:: Task item ::
Where a line in the records below includes "list", pull that line out.

Saved data entries:
_____

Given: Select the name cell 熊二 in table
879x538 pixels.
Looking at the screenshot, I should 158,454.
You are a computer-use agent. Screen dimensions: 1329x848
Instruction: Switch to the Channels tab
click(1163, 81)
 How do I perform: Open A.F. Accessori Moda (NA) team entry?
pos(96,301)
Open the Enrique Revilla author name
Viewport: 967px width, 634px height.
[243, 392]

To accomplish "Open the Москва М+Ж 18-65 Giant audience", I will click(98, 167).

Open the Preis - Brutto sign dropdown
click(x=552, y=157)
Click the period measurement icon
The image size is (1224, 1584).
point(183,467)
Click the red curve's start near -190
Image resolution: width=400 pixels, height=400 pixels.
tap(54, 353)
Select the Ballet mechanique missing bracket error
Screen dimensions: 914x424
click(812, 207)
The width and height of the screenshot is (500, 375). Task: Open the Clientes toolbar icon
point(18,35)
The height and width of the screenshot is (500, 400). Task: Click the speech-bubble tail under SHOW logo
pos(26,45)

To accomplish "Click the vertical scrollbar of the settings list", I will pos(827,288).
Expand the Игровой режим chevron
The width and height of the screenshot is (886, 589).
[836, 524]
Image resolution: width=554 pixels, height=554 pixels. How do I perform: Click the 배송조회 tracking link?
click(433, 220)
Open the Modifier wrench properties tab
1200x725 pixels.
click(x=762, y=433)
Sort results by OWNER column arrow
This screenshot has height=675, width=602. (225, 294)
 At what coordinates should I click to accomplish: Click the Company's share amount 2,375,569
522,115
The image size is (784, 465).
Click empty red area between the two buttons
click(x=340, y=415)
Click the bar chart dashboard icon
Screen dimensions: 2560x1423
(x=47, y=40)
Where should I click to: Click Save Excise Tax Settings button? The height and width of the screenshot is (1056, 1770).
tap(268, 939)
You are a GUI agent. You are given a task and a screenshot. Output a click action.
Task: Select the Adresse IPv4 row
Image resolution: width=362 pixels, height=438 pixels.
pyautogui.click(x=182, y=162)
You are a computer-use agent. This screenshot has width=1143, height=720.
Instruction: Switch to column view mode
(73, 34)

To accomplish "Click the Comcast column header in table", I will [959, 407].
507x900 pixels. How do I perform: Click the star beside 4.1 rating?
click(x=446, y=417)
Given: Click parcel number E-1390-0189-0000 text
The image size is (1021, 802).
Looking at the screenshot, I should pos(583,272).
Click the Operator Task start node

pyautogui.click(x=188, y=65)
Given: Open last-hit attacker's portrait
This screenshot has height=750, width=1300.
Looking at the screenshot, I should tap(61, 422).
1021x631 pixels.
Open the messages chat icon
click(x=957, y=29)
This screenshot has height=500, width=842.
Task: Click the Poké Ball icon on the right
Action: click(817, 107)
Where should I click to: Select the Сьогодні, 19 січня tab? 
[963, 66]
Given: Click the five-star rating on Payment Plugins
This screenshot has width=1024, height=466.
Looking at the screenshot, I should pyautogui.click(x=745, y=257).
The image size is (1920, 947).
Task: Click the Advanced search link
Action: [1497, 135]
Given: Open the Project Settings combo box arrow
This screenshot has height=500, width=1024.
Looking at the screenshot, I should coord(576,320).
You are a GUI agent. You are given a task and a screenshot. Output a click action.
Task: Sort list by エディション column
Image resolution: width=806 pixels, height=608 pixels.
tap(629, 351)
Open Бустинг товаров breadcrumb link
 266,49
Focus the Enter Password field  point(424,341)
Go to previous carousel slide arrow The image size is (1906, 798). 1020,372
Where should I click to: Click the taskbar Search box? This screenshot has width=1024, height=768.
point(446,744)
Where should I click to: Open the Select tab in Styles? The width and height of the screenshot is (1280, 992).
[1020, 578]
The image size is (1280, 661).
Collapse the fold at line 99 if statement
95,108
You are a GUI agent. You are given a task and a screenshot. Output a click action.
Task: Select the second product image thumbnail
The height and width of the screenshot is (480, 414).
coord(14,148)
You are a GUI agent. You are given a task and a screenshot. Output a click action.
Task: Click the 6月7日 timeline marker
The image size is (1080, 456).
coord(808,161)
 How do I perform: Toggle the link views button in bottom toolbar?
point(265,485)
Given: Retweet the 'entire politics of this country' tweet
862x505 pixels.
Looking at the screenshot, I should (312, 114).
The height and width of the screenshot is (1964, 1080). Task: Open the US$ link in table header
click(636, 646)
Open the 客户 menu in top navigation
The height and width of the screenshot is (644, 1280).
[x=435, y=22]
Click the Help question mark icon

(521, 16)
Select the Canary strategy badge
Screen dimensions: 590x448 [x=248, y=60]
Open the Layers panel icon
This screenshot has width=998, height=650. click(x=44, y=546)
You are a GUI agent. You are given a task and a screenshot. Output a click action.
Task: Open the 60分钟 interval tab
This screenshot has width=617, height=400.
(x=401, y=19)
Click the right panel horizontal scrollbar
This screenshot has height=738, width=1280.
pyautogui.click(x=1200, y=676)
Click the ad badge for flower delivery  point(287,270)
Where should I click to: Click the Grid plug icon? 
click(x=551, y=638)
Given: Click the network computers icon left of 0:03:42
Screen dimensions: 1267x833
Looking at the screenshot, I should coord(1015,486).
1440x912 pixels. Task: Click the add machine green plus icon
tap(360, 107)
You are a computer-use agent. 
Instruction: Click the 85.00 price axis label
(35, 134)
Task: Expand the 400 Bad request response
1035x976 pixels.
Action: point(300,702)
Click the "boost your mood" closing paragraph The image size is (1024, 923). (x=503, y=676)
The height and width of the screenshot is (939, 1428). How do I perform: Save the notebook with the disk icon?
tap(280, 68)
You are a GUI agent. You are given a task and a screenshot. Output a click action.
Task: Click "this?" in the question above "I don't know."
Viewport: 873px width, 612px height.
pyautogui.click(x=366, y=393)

_____

:: Solution ::
To accomplish "Click the vertical scrollbar of the settings list", I will pos(827,288).
Task: Sort list by エディション column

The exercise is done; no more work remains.